Edited by : Anthony Seidman
Return to the Cosmological Cross
(or first song of a new theology)
‘Between me and him there is the thickness of the universe—and that of the cross is added to it.’ —Simone Weil
—A miscarriage of is, and a burial of now,
(upon a planet littered with the flesh-gloves
of prayer-machines abandoned…)
where deity after deity
they fail to outlive the cross
dragging an always
cobwebbed pelvis back into the void.
(the unlimited map of the cosmos peeled back
now from the unrealizable reality of God’s skull)
as an avatar, frozen in mid-prayer, for aeons,
he begins
finally to thaw and awake
into a body unlooked-for by faith…
while
theology is swept clean of its own theological cross-spiders
to re-age them, gods…
amid the first, second and tertiary
phases of man’s new death —
(the trinity,
three spouting jets of blood that arch into a basin)

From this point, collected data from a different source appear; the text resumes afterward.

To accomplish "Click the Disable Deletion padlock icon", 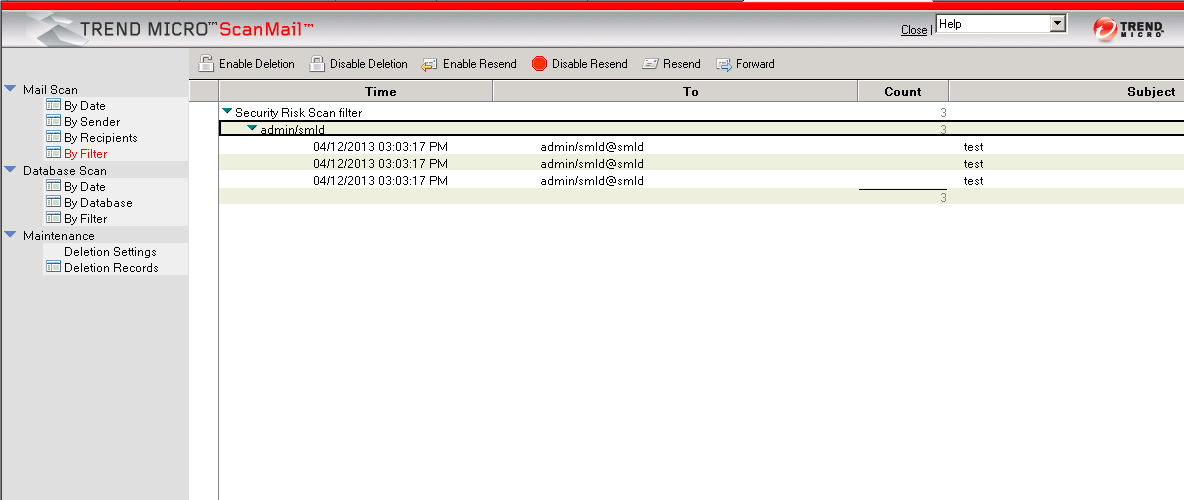I will coord(317,64).
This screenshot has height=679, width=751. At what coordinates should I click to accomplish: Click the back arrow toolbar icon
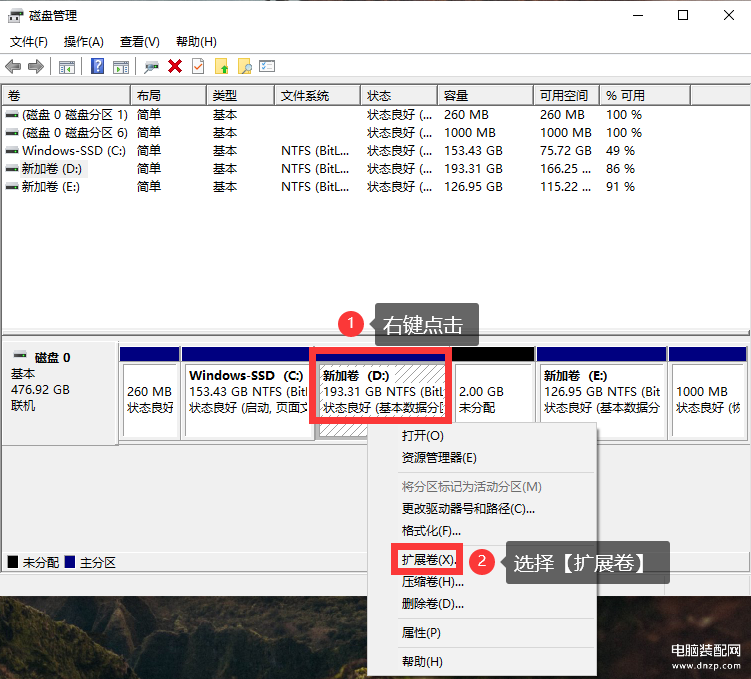[x=13, y=66]
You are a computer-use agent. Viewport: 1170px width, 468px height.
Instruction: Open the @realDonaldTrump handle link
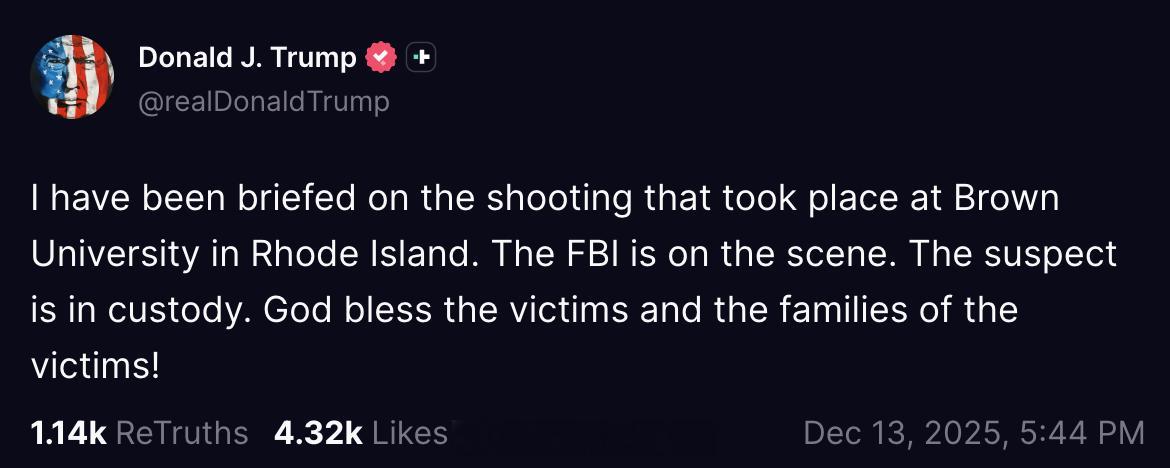263,101
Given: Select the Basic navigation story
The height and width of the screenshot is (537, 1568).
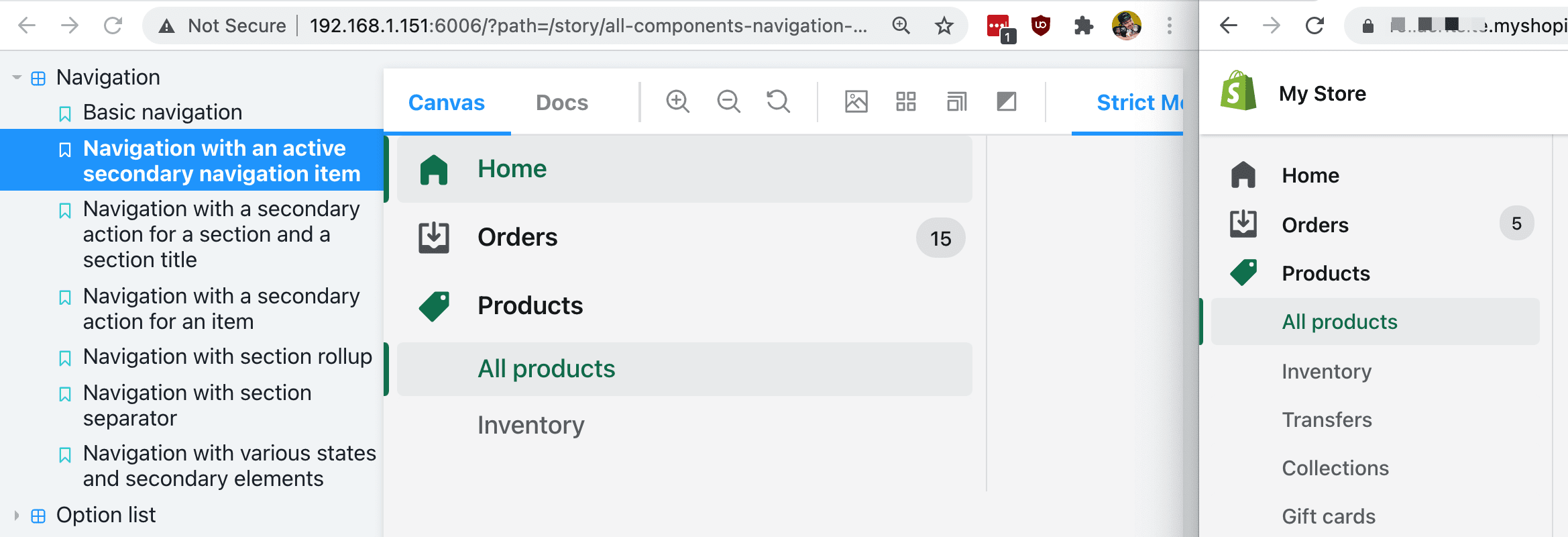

as a listless, almost lobotomized Christ emerges,
from the chrysalis
of the It-Christ’s never to become God…
before the still-to-dry polytheistic head-moulds
and Christ’s true face are dragged back suddenly
through the bloody and far-off celestial branches
of whose burnt tree?
—Until reaching it finally this end-point in the universe:
(the first yard past theology)
when Christ’s body biblically?
it flies off past the wafer, and survives…
The Great Longing
‘…turn away, so that you may be turned towards.’ ¾Meister Eckhart
—Not them, the blessed, but an even holier race
praying and praying themselves into a stump,
into whatever now can
no longer experience loss…
into the last fistfuls of a cross free of Christianity and wood,
so as to yearn and yearn
for what, in God,
is no longer God;
(only the durable, diaphanous, deep-space skeletons
of the resurrected awaking finally to forceps, frost, ice…)
As the holiest, from the last tombs in the universe,
they arise, like Plato’s spies, vacant-eyed, despised:
but unable to
ever be judged.
The following poem is part of a whole sequence of poems based on the ‘rough beast’ of W.B. Yeats’ ‘The Second Coming’.

The Beast and the Cosmological Argument*
Desperate to refute Aquinas’ and Newton’s notion
that every object that moves must have first been
moved by something else,
you, you rest, a theorem, or insect-pulsating shank,
between the potentiality of moving
and the actuality of ever doing so.
(in this way negating the Argument of the First Cause
by pre-conceiving yourself prior to the birth of God).
Likewise, when deciding to disaffirm the ontological
Argument of Anselm by inching free of God’s pupa;
but how? and to what degree?
well, by first confirming (to yourself)
that the death of God
would not (you decide)
create a vacuum in substance,
but only in fact an uncaused
(animalized?) mutation of it.
So, seeing that you, and you alone, are now the greatest thought
any living extant thing can think,
you decide to prove it, by going further and
annihilating substance forever,
yes, but how?
by both devouring and then regurgitating your own carcass
(to reinstate God’s existence
immediately as merely a half-
digestible substitute for matter…).
While nothing whatsoever in the universe around you
now can move, or stop, or even begin existing again,
until you, finally, you finish
eating it the last remaining
page of the Summa Theologiae as, in Bethlehem,
the Five Ways of proving God’s existence
are, by you, reduced to NONE…
on account of the (still?) non-traceable
contingency of your birth.
British poet Paul Stubbs is the author of six collections and of two books of poetical and philosophical essays. A selection of poems translated into French, Visions de l’outre-monde, was published by Hochroth-Paris in 2019. His poems and essays have appeared in a variety of magazines and anthologies, including The Bitter Oleander, The High Window, The Wolf, The Poetry Review, The Shop, as well as French literary magazines. Paul Stubbs has also written a play, The Messiah, and English versions of two classical Greek plays, Euripides’ The Bacchae and Aeschylus’ Prometheus Unbound. With Blandine Longre, he has translated texts by Victor Segalen, Jos Roy, Pierre Cendors, and Ernest Delahaye among others. He has been invited to read at the National Poetry Library (London), at Oxford University, at the Seamus Heaney Centre, at Kings Lynn Festival, and at various venues in New York and Paris. He also wrote the introductions of several books and has co-edited the bilingual literary magazine The Black Herald. His latest poetry collection, The Lost Songs of Gravity, was published in 2020.